One of the most interesting questions stated in previous works was: what makes a particle a particle (in terms of quantum physics) and a gene a gene [3]. Based on previous theories, what defines those entities is information. Nonetheless, this may be true for particles, but for genes it is not fully applicable. Genes are considered to carry information based on the type of protein they can be translated to, yet genes express a tremendous variety of RNA molecules ranging from mature mRNAs to circular RNAs which, however, do not translate to a protein they carry a significant amount of information. This difficulty in defining “what makes a gene, a gene” brought about the concept of “individualization” that is treating each biological entity as unique [3]. However, this could be considered as correct per se, some argumentation could be proposed.

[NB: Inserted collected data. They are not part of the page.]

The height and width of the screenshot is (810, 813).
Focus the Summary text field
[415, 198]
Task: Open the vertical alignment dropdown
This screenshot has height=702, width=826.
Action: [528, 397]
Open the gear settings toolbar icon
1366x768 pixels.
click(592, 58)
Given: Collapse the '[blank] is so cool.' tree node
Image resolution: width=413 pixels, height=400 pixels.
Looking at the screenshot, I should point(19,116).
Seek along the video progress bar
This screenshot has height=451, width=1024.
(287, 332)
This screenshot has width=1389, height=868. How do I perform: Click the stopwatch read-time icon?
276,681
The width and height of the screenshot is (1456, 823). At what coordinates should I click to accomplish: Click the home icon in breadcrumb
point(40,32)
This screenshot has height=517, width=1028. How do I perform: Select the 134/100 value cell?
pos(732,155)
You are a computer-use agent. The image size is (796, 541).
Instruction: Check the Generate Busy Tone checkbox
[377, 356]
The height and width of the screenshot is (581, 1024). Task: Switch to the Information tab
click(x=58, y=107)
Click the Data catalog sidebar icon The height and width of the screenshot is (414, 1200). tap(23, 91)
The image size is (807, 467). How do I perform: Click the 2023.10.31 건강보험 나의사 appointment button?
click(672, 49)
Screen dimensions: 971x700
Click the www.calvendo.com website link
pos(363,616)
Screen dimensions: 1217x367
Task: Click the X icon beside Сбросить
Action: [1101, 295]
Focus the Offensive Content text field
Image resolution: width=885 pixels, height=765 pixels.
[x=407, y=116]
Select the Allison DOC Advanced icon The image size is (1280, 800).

It is true that biological systems are so diverse in such a way that if one measures the expression of one gene in one specific tissue in one biological subject and the same gene in the exact same tissue in another biological subject these will be found to be different. How is it possible for the same gene to be different in two exactly similar situations? The answer could be that it is not the individual gene’s effect in a biological phenomenon but the network of genes that make the difference. In that concept, information and thermodynamics come into play.
As mentioned, biological systems are open thermodynamic systems, exchanging energy with the environment in the form of heat, as well as mass in terms of nutrition, signaling, endocytosis, exocytosis etc. From the point of view of classical mechanics, all processes are deterministic with the exception of asymmetries due to the second law of thermodynamics and statistical mechanics, while biological phenomena could be described by informational mechanics [3,81]. In order for this to happen (that is to understand biological mechanics through information) it is essential to set a framework that considers the dynamics between the biological entities and their environment. Ideally, this could approach determinism if this process could be described by the laws of physics. As a solution to this approach it has been proposed that computation could serve as an alternative for investigating the interconnection between issues of information, thermodynamics and life [3,81,82].

5. Conclusions

In the present work we have reviewed and reported on the context of information and its connection to living organisms as well as its applications in neuro-artificial systems. These topics are of great importance, and have endless applications. The autonomous dynamical systems require an understanding of the transmission of information in biological systems. This process is largely unknown, and its basic mechanics, still remain to be elucidated. Towards this direction, the application of stochastic processes is expected to play an important role, since the basic biological mechanisms are of a stochastic nature.

Author Contributions

G.I.L. Conceptualization, methodology, formal analysis, investigation, data curation, writing—original draft preparation, visualization, resources, supervision; A.Z. Formal analysis, data curation, writing—original draft preparation; P.I. Writing—original draft preparation; D.K. Writing—review and editing, supervision, project administration. All authors have read and agreed to the published version of the manuscript.

Funding

This research received no external funding.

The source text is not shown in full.